» **DOCUMENT PASSAGE**:
Space Mission Launch Analysis (SMLA) API
For this project, myself and a team of two other engineers built an API system using a Flask web server deployed using Kubernetes that provides the user with various information about space launches from the 1950’s to today.
MOTIVATION
Within the past two decades the growth of the private space industry in the United States has exceeded expectations in its growth. From its role in communications, GPS, and satellite TV to its importance to defense in our country, it’s clear that such an important pillar in the United States economy should be better understood by engineering students alike. Compounding this, there are a number of space agencies, apart from NASA, that students are not familiar with. Thus, there is a need for tools to better understand and communicate the activity and economy of entities involved in the space industry– both publicly and privately.
This project aims to give students methods of better understanding the space industry. To do so, we have created a software code-base with several functionalities capable of returning key pieces of information about space mission launches from as far back as the 1950s. By exploring using this software, students will be able to get a better grasp at modern space launch activity, historical trends, and the current volume of the space economy.
HIGH LEVEL SUMMARY
This API, named the Space Missions Launch Analysis API (SMLA) is a tool capable of organizing and visualizing information on space launches– dating as far back as the space race between the US and the Soviet Union. The domain of the dataset includes the entire globe and is updated with modern space launches as recent as August 2020. This software makes use of three key technologies, of which we will describe in more detail: Flask, Docker, and Kubernetes. Using these software tools, this API is able to be deployed as a Kubernetes cluster, from a docker-compose file, or locally on a user's computer.
By doing so, the user is able to interact with this software to explore more specific pieces of information on space mission launches as well as accessing two methods of visualizing the dataset we have chosen.
Bar graph depicting the total spending of space launches per country in dataset
One such method of visualization is presented above. The API can sum the total cost of spending per country, assuming the spending has been provided, and graphs the cost in the form of a bar graph. Notably, the USA spends a lot more than every other country but this may be due to the dataset lacking information on these other countries or these other countries not making the information publicly available in the first place.
DATA DESCRIPTION
The data set contains information of space mission rocket launches from around the world. It is sourced from Kaggle.com. The range of the information goes as far back as the 1950’s and still continues to this day. Using this dataset the user can create and drop ‘mission_launches.csv’ into the repository’s directory. This is the file that contains all the information that is accessed via the website Kaggle.com. Due to some issues with potentially hosting this data, and the functionality of the Kaggle.com website, the user must download this file themselves in order to operate the repository.

» **DATASET EXTRACT**:
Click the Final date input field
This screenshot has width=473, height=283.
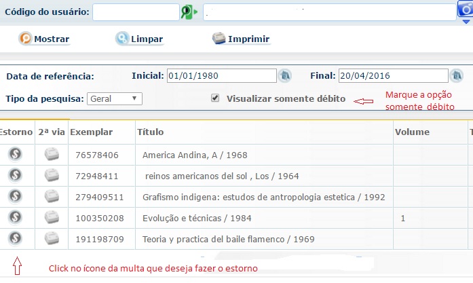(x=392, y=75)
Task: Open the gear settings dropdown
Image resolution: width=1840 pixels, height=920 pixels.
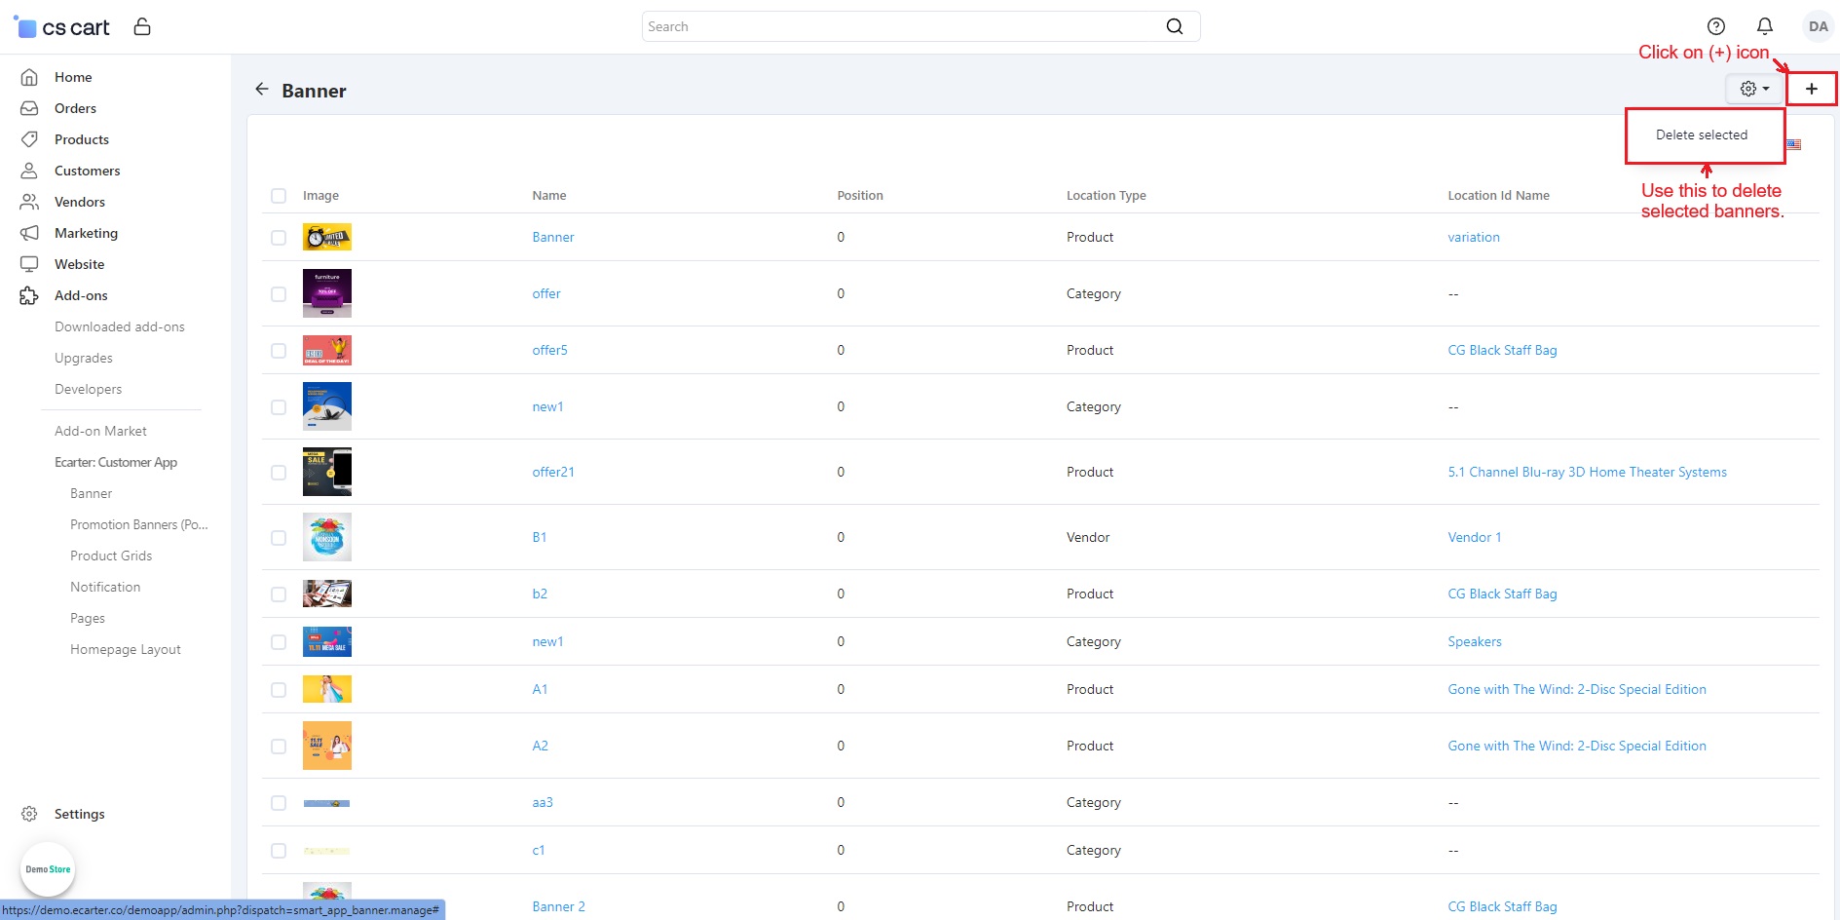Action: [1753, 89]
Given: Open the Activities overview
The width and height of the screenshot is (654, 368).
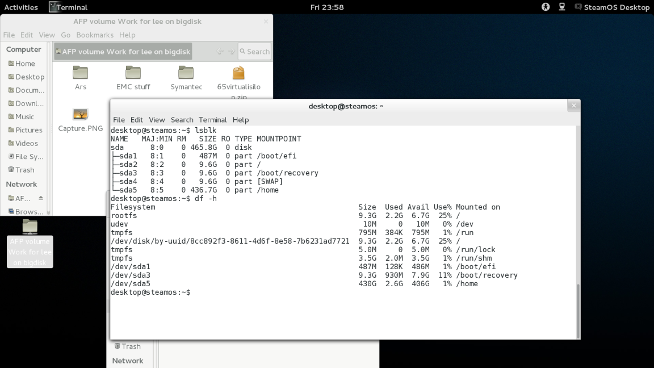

...

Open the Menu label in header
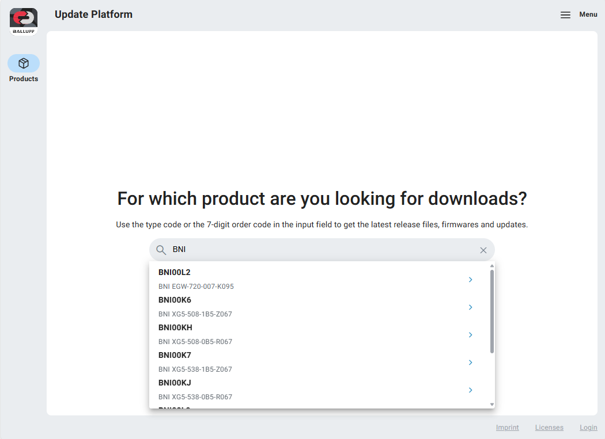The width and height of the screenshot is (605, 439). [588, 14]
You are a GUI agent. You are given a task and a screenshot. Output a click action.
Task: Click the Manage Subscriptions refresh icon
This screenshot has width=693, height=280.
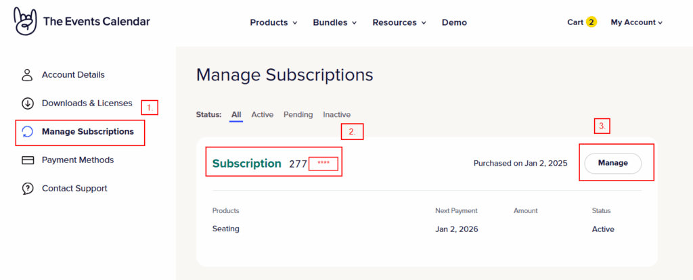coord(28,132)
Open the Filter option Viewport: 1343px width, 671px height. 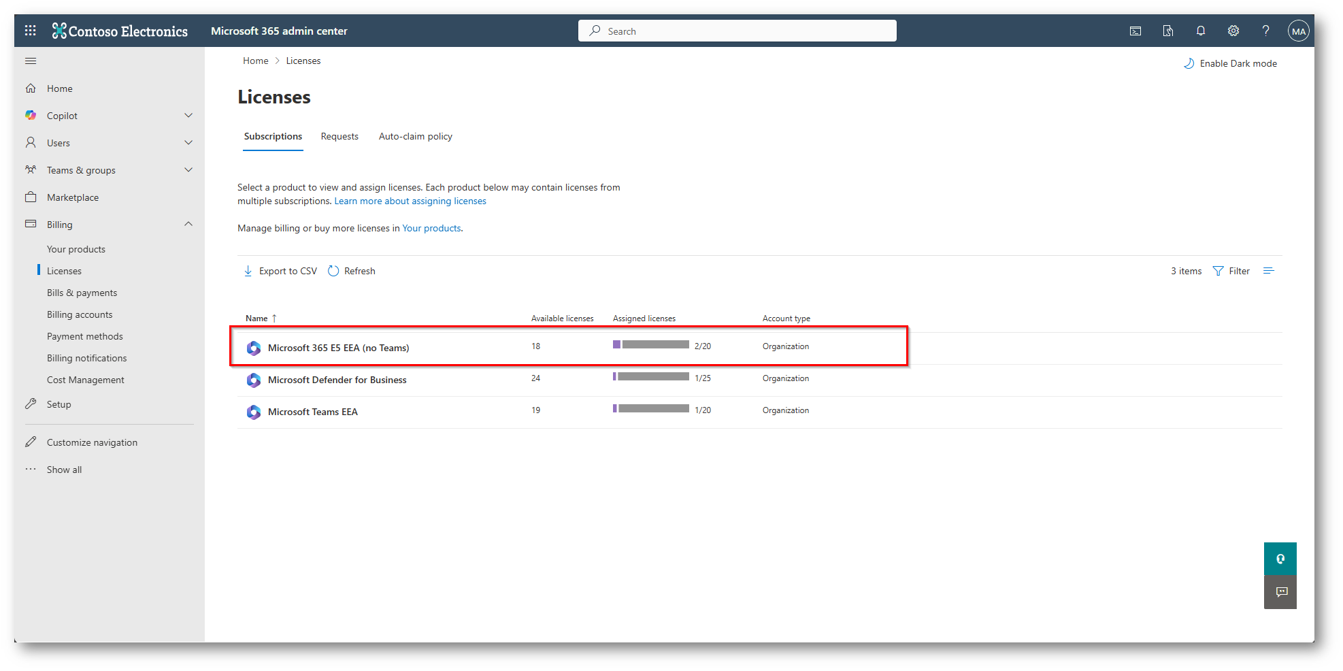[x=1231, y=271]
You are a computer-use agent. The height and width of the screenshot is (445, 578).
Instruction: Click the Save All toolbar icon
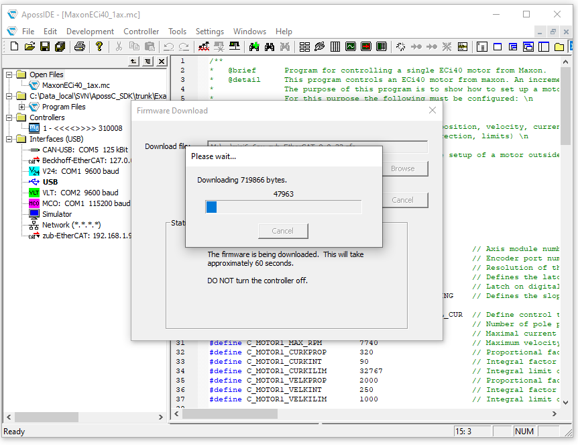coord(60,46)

--

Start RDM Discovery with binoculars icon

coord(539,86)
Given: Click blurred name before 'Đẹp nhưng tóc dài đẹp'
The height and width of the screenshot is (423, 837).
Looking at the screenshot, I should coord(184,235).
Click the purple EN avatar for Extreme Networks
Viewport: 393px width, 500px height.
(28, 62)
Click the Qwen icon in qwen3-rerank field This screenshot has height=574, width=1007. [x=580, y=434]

» **PROBLEMS TO WORK ON**:
a. From the listing, output as a JSON list of strings every line between the line containing "Given: Click blurred" and the line containing "Click the Qwen", inclusive, one string per line and no blank lines.
b. Continue the write-up on the space launch analysis API from the point where it stops.

» **PER-TASK OUTPUTS**:
a.
[
  "Given: Click blurred name before 'Đẹp nhưng tóc dài đẹp'",
  "The height and width of the screenshot is (423, 837).",
  "Looking at the screenshot, I should coord(184,235).",
  "Click the purple EN avatar for Extreme Networks",
  "Viewport: 393px width, 500px height.",
  "(28, 62)",
  "Click the Qwen icon in qwen3-rerank field This screenshot has height=574, width=1007. [x=580, y=434]"
]

b.
The information contained includes organizations, locations of launches, date launched, etc. Allowing us to create a map of rocket launches superimposed on a map of the world. As well as identifying who is responsible for which launches. Additionally the approximate price of each launch is sometimes included in each entry of the dataset. The API uses this information to return the total cost used by each organization. But note, plenty of entries are missing this information as it is often deemed confidential.
KEY TECHNOLOGIES
Flask: The flask library is imported and primarily utilized by ‘flask_api.py’ within the repository. This python file is responsible for hosting ‘front-end’ functionalities. In other words, end-users will interface with the functions in this file directly. Through use of the Flask library, we can host the code on a Flask web app server, where the user is then able to access ‘endpoints’ via the ‘curl’ command (e.g., ‘curl localhost:5000/jobs). Each endpoint represents a different function, in the previous example the user accessed the ‘jobs’ endpoint. As a result, the list of all previous jobs is returned to the user’s terminal.
Docker: : Docker allows the source code (i.e., ‘flask_api.py’, ‘worker.py’, and ‘jobs.py’) to be containerized. Essentially, Docker will package these files, and their dependencies, into an object called an ‘image’: a blueprint of everything necessary to run each python file. These files are then uploaded to DockerHub, a website much like GitHub that hosts these images. By doing this, you can allow use of other methods of software installation to greatly speed up development and setup of the software.
Kubernetes: Kubernetes takes advantage of the aforementioned technologies to quickly create instances of these docker containers. These instances are called pods, or virtual machines that use the ‘blueprint’ or docker images to act as virtual machines capable of running the code in individual systems (pods). By using several Kubernetes files, we can utilize several abilities including: scaling this software deployment up or down, restarting services automatically, abstracting parts of this software, and maintaining modularity.
By making use of these key technologies the software deployment becomes robust, modular, and scalable. Pictured above is a drawn representation of the network of Kubernetes clusters that host several important pieces of the code base, such as: the front-end Flask API, the Redis databases, the analysis/worker cluster, and the creation of queues. Aside from the object titled ‘user interaction’, which represents the cluster which hosts the ‘flask_api.py’ code, the majority of the systems are abstracted from the user.
Additional notes:
Database 0 contains the dataset described in the section above.
Database 1 stores the job queue
Database 2 stores the processed analysis
ENDPOINT LIST
Here is a list of endpoint routes contained in the ‘flask_api.py’ file. These are the commands that are to be accessed by the user on the front-end of this code base. Note, that although there are only 3 endpoints listed, there are multiple ways to use each endpoint.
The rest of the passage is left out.